By R&D Editors | February 4, 2016

This greatly enlarged artist's rendering shows a gallium arsenide chip. The pink vector (below) depicts "classical" or laser light entering the chip. The blue structure in the center is indium arsenide. This material acts like a special filter that allows classical light to pass through while also generating quantum light, shown in blue, that provides a secure way to transmit data. Courtesy of Yousif KelaitaImagine communicating with your bank, the IRS or your doctor by way of an Internet that was perfectly secure. Your most private data would be protected with absolute certainty and, better yet, if any bad actor were to try to eavesdrop you would know immediately. Such is the promise of secure quantum communication. 

 

Should quantum communication ever become the standard — if there is ever to be a quantum Internet, for instance — technical challenges lie ahead. Among the most critical will be devices that can send and receive quantum data. To that end, researchers at Stanford University have created a novel quantum light source that might someday serve as the basis for quantum communication. They explained their findings in a paper published by the journal Nature Photonics. 

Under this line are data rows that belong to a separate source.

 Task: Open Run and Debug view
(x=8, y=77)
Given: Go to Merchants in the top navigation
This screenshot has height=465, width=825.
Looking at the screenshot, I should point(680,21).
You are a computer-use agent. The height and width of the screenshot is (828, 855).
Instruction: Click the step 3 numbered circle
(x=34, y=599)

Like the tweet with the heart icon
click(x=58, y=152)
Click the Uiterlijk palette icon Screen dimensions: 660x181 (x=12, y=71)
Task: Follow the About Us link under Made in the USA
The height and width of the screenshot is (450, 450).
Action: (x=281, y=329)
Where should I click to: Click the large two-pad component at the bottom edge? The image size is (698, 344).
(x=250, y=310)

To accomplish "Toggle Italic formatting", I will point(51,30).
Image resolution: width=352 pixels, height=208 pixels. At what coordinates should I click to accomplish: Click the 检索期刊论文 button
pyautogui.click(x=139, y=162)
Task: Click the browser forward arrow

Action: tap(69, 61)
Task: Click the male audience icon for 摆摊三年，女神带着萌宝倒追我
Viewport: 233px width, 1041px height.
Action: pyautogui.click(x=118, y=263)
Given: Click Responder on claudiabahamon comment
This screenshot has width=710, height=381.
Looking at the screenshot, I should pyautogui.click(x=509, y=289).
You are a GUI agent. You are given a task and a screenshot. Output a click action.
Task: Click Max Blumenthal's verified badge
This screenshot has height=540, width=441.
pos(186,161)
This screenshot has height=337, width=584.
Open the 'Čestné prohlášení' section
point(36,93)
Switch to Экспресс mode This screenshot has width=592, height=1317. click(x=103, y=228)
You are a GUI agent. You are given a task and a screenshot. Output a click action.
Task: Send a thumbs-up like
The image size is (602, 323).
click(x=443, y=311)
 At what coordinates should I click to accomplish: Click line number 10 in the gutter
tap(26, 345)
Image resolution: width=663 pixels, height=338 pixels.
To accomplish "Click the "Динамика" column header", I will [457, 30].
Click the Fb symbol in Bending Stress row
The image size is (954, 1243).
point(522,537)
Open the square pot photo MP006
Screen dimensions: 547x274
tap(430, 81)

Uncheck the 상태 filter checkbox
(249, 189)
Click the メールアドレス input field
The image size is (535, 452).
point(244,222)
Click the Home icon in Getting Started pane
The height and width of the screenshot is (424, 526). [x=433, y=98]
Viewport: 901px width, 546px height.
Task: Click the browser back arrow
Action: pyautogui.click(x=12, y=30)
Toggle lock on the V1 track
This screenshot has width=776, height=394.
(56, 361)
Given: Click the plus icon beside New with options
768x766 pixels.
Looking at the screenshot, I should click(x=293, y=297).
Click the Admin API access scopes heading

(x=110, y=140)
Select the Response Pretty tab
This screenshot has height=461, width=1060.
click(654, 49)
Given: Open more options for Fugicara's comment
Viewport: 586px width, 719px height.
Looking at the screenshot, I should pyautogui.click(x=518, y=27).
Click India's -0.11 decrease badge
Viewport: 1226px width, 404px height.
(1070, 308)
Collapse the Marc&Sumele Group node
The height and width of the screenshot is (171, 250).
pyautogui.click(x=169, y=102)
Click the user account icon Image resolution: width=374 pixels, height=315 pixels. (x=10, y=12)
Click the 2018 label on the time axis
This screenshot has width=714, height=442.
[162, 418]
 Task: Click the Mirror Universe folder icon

The physics of quantum communication is admittedly complex. Standard lasers are actually not useful for secure communication because they emit what is called “classical” light. Data eavesdroppers could extract any data being carried via classical light without detection. In contrast, a quantum Internet would be based on “quantum” light, in which a single unit of light — a single photon — cannot be measured without being destroyed. Therefore, an efficient source of quantum light would enable perfectly secure communication. 

Senior author Jelena Vuckovic, a professor of electrical engineering at Stanford, has been working for years to develop various nanoscale lasers and quantum technologies that might help conventional computers communicate faster and more efficiently using light instead of electricity. She and her team, including lead author Kevin Fischer, a doctoral candidate, realized that a modified nanoscale laser can be used to efficiently generate quantum light for quantum communication. 

“The problem is that the quantum light is much weaker than the rest of the light coming from such a modified laser — it is difficult to pick up,” Vuckovic said. “So, we created a way to filter out the unwanted light, allowing us to read the quantum signal much better.” 

The filtering works in a fashion similar to the way noise-canceling headphones operate, only with light, instead of sound. With the headphones, a sensor actively gauges the frequency of relatively constant ambient sound — the rumble of traffic, the drone of an airplane engine, the thrum of a refrigerator — and produces a similar pattern, which can be used to cancel out the undesirable sound. 

“Some of the light coming back from the modified laser is like noise, preventing us from seeing the quantum light,” Fischer said. “We canceled it out to reveal and emphasize the quantum signal hidden beneath.” 

Vuckovic’s team adapted an interference technique borrowed from 1930s-era radio engineering to cancel the unwanted classical light. They first figured out what the “noise” looks like and played it back. By carefully adjusting how the canceling light and the classical light overlap, the unwanted light is canceled and the once-hidden quantum light is revealed. 

“This is a very promising development,” Vuckovic said. “It provides us with a practical pathway to secure quantum communications.” 

She and her team are now working on creating a working prototype, but that will have to wait for another paper.